**Exercise directions:** Every record that appears below should be transcribed exactly.

**Stored data:**
◆ ◆ ◆
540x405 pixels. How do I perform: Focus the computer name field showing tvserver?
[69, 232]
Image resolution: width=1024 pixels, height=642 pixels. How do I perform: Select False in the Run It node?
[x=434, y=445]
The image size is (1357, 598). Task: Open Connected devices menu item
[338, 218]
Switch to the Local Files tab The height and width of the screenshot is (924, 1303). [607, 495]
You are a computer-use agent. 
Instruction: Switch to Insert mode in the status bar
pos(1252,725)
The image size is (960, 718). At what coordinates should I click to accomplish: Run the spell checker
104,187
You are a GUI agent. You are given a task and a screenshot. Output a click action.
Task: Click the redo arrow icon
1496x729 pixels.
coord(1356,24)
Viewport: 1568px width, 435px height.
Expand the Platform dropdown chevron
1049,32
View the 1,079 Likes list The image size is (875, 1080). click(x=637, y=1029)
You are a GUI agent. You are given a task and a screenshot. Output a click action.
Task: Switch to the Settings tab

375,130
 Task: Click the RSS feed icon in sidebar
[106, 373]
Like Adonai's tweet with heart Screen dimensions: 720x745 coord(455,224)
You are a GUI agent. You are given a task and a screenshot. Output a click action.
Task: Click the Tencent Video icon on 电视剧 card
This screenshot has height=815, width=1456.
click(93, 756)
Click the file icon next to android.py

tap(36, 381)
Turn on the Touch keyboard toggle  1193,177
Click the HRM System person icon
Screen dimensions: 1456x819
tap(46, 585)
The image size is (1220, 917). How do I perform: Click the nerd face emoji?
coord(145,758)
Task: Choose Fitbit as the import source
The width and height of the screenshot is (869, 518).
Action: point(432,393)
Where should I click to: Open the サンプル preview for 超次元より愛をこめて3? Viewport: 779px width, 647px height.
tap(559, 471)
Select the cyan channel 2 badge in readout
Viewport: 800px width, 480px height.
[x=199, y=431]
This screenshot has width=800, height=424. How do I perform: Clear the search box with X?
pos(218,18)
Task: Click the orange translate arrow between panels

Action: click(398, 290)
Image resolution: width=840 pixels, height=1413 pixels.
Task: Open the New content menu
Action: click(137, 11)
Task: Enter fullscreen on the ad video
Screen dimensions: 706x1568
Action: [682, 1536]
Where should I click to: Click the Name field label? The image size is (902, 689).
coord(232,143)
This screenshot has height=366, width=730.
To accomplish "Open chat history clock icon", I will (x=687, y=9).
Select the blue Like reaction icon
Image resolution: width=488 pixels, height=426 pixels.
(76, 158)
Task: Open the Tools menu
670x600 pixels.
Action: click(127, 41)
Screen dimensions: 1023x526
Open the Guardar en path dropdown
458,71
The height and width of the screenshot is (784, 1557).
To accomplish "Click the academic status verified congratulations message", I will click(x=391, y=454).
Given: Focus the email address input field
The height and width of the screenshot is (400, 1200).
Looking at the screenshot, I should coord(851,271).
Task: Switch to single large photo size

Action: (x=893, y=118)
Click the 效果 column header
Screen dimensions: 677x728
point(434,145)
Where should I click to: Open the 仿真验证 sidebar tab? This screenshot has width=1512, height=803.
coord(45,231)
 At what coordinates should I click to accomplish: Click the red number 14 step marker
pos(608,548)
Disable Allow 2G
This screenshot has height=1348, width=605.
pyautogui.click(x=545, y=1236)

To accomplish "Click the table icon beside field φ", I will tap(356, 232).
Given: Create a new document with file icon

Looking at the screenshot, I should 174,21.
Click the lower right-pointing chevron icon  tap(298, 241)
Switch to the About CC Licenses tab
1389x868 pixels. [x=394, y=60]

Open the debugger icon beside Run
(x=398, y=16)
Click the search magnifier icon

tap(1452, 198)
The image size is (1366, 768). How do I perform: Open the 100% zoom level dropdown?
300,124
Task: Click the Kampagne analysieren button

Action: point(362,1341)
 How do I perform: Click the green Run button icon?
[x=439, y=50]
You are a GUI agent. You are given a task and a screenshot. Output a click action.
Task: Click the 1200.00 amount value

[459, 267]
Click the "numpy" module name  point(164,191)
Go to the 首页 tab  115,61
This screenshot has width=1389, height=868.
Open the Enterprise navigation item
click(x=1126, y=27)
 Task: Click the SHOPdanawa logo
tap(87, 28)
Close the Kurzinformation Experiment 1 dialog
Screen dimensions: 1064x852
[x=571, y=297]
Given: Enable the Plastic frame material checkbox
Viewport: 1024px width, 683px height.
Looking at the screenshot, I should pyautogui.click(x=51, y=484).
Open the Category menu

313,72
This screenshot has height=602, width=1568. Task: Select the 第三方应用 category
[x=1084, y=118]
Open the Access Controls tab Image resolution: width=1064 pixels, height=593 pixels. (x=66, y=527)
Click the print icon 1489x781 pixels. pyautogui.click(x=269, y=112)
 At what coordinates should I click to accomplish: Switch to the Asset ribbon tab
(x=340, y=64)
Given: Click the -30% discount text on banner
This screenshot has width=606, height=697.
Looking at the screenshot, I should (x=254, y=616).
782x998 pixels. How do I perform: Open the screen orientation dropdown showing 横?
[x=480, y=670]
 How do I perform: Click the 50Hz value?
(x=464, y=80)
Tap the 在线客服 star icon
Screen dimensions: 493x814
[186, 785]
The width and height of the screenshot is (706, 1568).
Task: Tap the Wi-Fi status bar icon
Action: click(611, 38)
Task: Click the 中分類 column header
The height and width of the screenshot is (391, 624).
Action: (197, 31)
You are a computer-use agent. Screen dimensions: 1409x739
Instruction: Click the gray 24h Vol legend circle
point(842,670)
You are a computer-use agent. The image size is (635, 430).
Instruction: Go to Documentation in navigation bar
◆ ◆ ◆
**Problem solution:**
540x405 pixels. How do I perform: Focus the computer name field showing tvserver?
[69, 232]
Image resolution: width=1024 pixels, height=642 pixels. How do I perform: Select False in the Run It node?
[x=434, y=445]
The image size is (1357, 598). Task: Open Connected devices menu item
[338, 218]
Switch to the Local Files tab The height and width of the screenshot is (924, 1303). [607, 495]
You are a computer-use agent. 
Instruction: Switch to Insert mode in the status bar
pos(1252,725)
The image size is (960, 718). At what coordinates should I click to accomplish: Run the spell checker
104,187
You are a GUI agent. You are given a task and a screenshot. Output a click action.
Task: Click the redo arrow icon
1496x729 pixels.
coord(1356,24)
Viewport: 1568px width, 435px height.
Expand the Platform dropdown chevron
1049,32
View the 1,079 Likes list The image size is (875, 1080). click(x=637, y=1029)
You are a GUI agent. You are given a task and a screenshot. Output a click action.
Task: Switch to the Settings tab

375,130
 Task: Click the RSS feed icon in sidebar
[106, 373]
Like Adonai's tweet with heart Screen dimensions: 720x745 coord(455,224)
You are a GUI agent. You are given a task and a screenshot. Output a click action.
Task: Click the Tencent Video icon on 电视剧 card
This screenshot has height=815, width=1456.
click(93, 756)
Click the file icon next to android.py

tap(36, 381)
Turn on the Touch keyboard toggle  1193,177
Click the HRM System person icon
Screen dimensions: 1456x819
tap(46, 585)
The image size is (1220, 917). How do I perform: Click the nerd face emoji?
coord(145,758)
Task: Choose Fitbit as the import source
The width and height of the screenshot is (869, 518).
Action: point(432,393)
Where should I click to: Open the サンプル preview for 超次元より愛をこめて3? Viewport: 779px width, 647px height.
tap(559, 471)
Select the cyan channel 2 badge in readout
Viewport: 800px width, 480px height.
[x=199, y=431]
This screenshot has width=800, height=424. How do I perform: Clear the search box with X?
pos(218,18)
Task: Click the orange translate arrow between panels

Action: click(398, 290)
Image resolution: width=840 pixels, height=1413 pixels.
Task: Open the New content menu
Action: click(137, 11)
Task: Enter fullscreen on the ad video
Screen dimensions: 706x1568
Action: [682, 1536]
Where should I click to: Click the Name field label? The image size is (902, 689).
coord(232,143)
This screenshot has height=366, width=730.
To accomplish "Open chat history clock icon", I will (x=687, y=9).
Select the blue Like reaction icon
Image resolution: width=488 pixels, height=426 pixels.
(76, 158)
Task: Open the Tools menu
670x600 pixels.
Action: click(127, 41)
Screen dimensions: 1023x526
Open the Guardar en path dropdown
458,71
The height and width of the screenshot is (784, 1557).
To accomplish "Click the academic status verified congratulations message", I will click(x=391, y=454).
Given: Focus the email address input field
The height and width of the screenshot is (400, 1200).
Looking at the screenshot, I should coord(851,271).
Task: Switch to single large photo size

Action: (x=893, y=118)
Click the 效果 column header
Screen dimensions: 677x728
point(434,145)
Where should I click to: Open the 仿真验证 sidebar tab? This screenshot has width=1512, height=803.
coord(45,231)
 At what coordinates should I click to accomplish: Click the red number 14 step marker
pos(608,548)
Disable Allow 2G
This screenshot has height=1348, width=605.
pyautogui.click(x=545, y=1236)

To accomplish "Click the table icon beside field φ", I will tap(356, 232).
Given: Create a new document with file icon

Looking at the screenshot, I should 174,21.
Click the lower right-pointing chevron icon  tap(298, 241)
Switch to the About CC Licenses tab
1389x868 pixels. [x=394, y=60]

Open the debugger icon beside Run
(x=398, y=16)
Click the search magnifier icon

tap(1452, 198)
The image size is (1366, 768). How do I perform: Open the 100% zoom level dropdown?
300,124
Task: Click the Kampagne analysieren button

Action: point(362,1341)
 How do I perform: Click the green Run button icon?
[x=439, y=50]
You are a GUI agent. You are given a task and a screenshot. Output a click action.
Task: Click the 1200.00 amount value

[459, 267]
Click the "numpy" module name  point(164,191)
Go to the 首页 tab  115,61
This screenshot has width=1389, height=868.
Open the Enterprise navigation item
click(x=1126, y=27)
 Task: Click the SHOPdanawa logo
tap(87, 28)
Close the Kurzinformation Experiment 1 dialog
Screen dimensions: 1064x852
[x=571, y=297]
Given: Enable the Plastic frame material checkbox
Viewport: 1024px width, 683px height.
Looking at the screenshot, I should pyautogui.click(x=51, y=484).
Open the Category menu

313,72
This screenshot has height=602, width=1568. Task: Select the 第三方应用 category
[x=1084, y=118]
Open the Access Controls tab Image resolution: width=1064 pixels, height=593 pixels. (x=66, y=527)
Click the print icon 1489x781 pixels. pyautogui.click(x=269, y=112)
 At what coordinates should I click to accomplish: Switch to the Asset ribbon tab
(x=340, y=64)
Given: Click the -30% discount text on banner
This screenshot has width=606, height=697.
Looking at the screenshot, I should (x=254, y=616).
782x998 pixels. How do I perform: Open the screen orientation dropdown showing 横?
[x=480, y=670]
 How do I perform: Click the 50Hz value?
(x=464, y=80)
Tap the 在线客服 star icon
Screen dimensions: 493x814
[186, 785]
The width and height of the screenshot is (706, 1568).
Task: Tap the Wi-Fi status bar icon
Action: click(611, 38)
Task: Click the 中分類 column header
The height and width of the screenshot is (391, 624).
Action: (197, 31)
You are a computer-use agent. Screen dimensions: 1409x739
Instruction: Click the gray 24h Vol legend circle
point(842,670)
You are a computer-use agent. The image size is (635, 430).
Instruction: Go to Documentation in navigation bar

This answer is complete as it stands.